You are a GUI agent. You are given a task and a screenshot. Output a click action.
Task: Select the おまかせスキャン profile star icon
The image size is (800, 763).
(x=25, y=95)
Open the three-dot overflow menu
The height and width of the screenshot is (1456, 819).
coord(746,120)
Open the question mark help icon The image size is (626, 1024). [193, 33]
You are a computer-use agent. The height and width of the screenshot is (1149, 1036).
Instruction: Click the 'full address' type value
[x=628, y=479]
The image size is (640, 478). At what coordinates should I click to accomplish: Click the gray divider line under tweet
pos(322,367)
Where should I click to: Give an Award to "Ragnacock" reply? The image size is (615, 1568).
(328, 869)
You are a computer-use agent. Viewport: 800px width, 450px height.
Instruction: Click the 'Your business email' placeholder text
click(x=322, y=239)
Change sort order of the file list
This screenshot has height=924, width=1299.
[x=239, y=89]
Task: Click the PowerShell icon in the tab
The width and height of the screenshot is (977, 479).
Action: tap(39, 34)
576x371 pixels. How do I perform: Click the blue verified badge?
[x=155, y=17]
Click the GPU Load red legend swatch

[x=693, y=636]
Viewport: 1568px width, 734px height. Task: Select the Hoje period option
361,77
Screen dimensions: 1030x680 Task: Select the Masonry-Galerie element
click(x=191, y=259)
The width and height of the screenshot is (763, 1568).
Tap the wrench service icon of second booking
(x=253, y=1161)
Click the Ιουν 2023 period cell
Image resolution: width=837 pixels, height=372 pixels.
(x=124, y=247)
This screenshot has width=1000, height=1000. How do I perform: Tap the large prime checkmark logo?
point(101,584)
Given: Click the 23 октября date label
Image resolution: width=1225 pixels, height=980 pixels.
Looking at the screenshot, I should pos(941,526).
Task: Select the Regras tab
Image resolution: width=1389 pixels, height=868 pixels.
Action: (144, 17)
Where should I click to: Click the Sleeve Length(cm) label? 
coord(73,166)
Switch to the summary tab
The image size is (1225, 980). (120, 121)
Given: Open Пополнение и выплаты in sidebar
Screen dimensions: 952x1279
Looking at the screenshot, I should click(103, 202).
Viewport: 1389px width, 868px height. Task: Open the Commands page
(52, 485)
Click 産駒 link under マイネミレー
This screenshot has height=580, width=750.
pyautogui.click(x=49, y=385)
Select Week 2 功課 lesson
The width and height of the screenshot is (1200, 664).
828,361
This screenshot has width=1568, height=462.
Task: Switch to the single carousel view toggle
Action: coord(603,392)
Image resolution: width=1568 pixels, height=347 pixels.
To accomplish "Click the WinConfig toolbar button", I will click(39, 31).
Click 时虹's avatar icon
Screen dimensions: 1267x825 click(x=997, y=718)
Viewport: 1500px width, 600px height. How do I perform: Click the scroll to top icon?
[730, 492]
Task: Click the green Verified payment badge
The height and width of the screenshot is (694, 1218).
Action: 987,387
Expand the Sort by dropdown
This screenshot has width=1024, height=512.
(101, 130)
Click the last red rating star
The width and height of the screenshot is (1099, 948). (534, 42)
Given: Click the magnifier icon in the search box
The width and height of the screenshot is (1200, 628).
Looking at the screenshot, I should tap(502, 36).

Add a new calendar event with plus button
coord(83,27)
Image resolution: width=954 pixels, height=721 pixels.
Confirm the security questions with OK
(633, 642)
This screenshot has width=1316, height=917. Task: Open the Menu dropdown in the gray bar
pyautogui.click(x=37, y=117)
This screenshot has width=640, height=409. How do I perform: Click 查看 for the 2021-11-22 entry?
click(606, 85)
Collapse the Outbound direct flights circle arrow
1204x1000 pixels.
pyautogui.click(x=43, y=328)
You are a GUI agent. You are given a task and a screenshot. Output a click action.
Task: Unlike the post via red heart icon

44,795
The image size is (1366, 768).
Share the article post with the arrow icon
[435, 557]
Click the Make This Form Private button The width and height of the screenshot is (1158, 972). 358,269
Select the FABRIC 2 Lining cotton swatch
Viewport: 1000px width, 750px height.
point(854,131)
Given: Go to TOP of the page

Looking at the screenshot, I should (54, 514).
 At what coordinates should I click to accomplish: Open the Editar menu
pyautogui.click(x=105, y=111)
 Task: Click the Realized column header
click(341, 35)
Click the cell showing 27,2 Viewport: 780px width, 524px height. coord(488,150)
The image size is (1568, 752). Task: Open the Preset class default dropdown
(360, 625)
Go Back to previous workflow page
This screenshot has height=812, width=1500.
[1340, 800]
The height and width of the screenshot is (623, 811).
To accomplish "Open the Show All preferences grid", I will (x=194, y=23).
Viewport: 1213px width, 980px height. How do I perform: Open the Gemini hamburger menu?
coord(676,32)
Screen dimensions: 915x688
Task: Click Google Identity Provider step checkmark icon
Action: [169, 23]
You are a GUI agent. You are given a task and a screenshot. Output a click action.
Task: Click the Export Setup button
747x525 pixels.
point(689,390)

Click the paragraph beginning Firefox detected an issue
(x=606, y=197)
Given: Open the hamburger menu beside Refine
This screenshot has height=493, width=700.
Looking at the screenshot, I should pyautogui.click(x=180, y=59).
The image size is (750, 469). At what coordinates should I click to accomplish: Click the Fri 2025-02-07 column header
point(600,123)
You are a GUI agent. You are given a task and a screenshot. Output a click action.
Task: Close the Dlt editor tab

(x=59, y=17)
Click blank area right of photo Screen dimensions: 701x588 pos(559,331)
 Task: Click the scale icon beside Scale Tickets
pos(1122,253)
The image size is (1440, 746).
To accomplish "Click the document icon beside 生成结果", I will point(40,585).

• Your instructions:
Every line above carrying the word "computer" needs to be shown.

• Result of this exercise:
You are a computer-use agent. The height and width of the screenshot is (1149, 1036).
You are a computer-use agent. Viewport: 800px width, 450px height.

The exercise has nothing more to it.